Closed Ironholds closed 9 years ago
It seems like in your current implementation you assume the input is a string. Perhaps it would be more general if the input would be a raw()
vector? We can then write a simple wrapper that uses charToRaw
on the R level to make it work for strings, but it would also work for other types. For example digest
uses serialize()
to convert an arbitrary objects to raw.
I mean, we can - would it make a difference, though? That is, would we expect a different hash for 66 6f 6f versus the hash for "foo"? If so, I'd rather we find some way of making it /optional/, default off, (or just stick with hard-converting everything to character): digest's default serialization ensures that hashes outputted for a given string run through digest are not actually comparable to the results from any other implementation.
Ok i'm working on an initial version and then we can go from there :)
Ok I got it to work. I took the advise from the openssl documentation:
The EVP digest routines are a high level interface to message digests, and should be used instead of the cipher-specific functions.
So there is now a single digest
function rather than algo specific bindings.
I've looked at the new version; I'd suggest changing the name to something like crypto
to match the underlying module (and to avoid running into name collisions. "Just use digest" "It doesn't do that" "No, the function digest that isn't in the package digest, not the function digest that is in the package digest".
It's certainly more cryptographically secure than the digest implementation, but the entire reason for the C++-looping in my approach is the cost of function calling and looping in R; again, it's possibly to get an order-of-magnitude increase in speed between equivalent vectorised operations by putting them in C(++), rather than relying on vectorisation through the apply family. Without that C-based vectorisation, all we've done is created something more cryptographically secure, but just as slow.
I don't think crypto secure matters for digest hashes because there is no randomness; its just a deterministic algorithm.
We can easily port some stuff further to C, but I highly doubt that it will make a difference, definitely not an order of magnitude. Most of the computing goes into the actual hashing algorithm, not so much the R function call. Note that there is no for
loop in the R code either. We should definitely benchmark first before making such claims.
When you use vapply
, you basically already let R do the looping in C
.
So it's not having to call the function from R each time, and cope with the overhead of that? Let's definitely benchmark it: I compared cryptohash and digest here and found a substantial delta. It'd be interesting to compare cryptohash and openssl and see how much of that is down to digest having an inefficient implementation, and how much is down to the overhead of looping within R.
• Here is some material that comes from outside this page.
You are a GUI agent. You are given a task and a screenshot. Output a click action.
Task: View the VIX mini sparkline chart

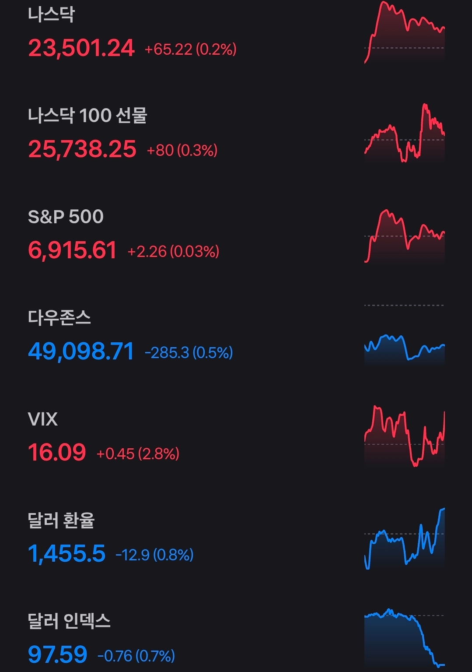point(404,436)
Maybe so. There is some overhead in calling R functions, but I'm not sure how it compares to the hashing time. Let's test and see.
Also if it is really just porting the loop to C++ that does not quite justify a new package or JSS paper of course. If performance would be an issue, Dirk could easily add support for vectorization in the digest
package and then our argument is gone.
Okay I ported the looping to C
and renamed the functions to respectively hash
and rawhash
. According to my benchmark this version is now both faster than digest
and cryptohash
.
Cool! Definitely faster than digest; seems slightly-faster-but-roughly-equivalent to cryptohash with more extensive benchmarking (using microbenchmark and 100 iterations, rather than 10). I'll expand the documentation and add some internal tests to make sure it treats lists/dfs correctly and warns on NA/NULL entries.
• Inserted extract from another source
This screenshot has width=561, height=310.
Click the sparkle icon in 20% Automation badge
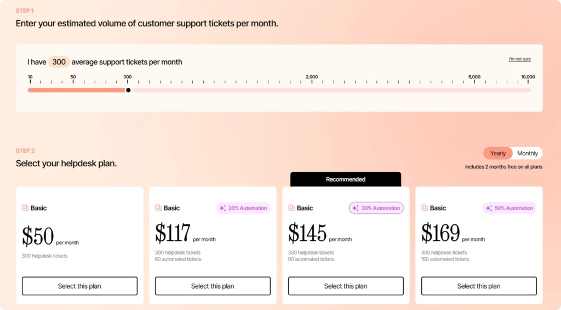pyautogui.click(x=222, y=208)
(What's the use case for rawhash?)
I realize you already made unit tests, but I was thinking about this, and maybe it is more elegant if we do not export the hash
function, and instead expose specific wrappers to the user for md5()
sha1()
, etc?
The benefits of this would be that the name is less ambiguous than hash
or digest
, and the user cannot specify a wrong algo
argument. But providing a simple md5(mystring)
might also make it easier to find and use our package. I remember it took me a long time to find the digest package because I was looking for a md5
function.
Also can you explain the purpose of rand_val
? I really don't understand how you would use that.
I think version-specific functions makes total sense :). Tweaking the tests won't take me very long. Do you think we should do it for the whole range of algorithms or just the obvious ones (SHA-1, 256 and 512, MD5)? I can see an argument for not building in support for some of the weaker ones to avoid encouraging their use.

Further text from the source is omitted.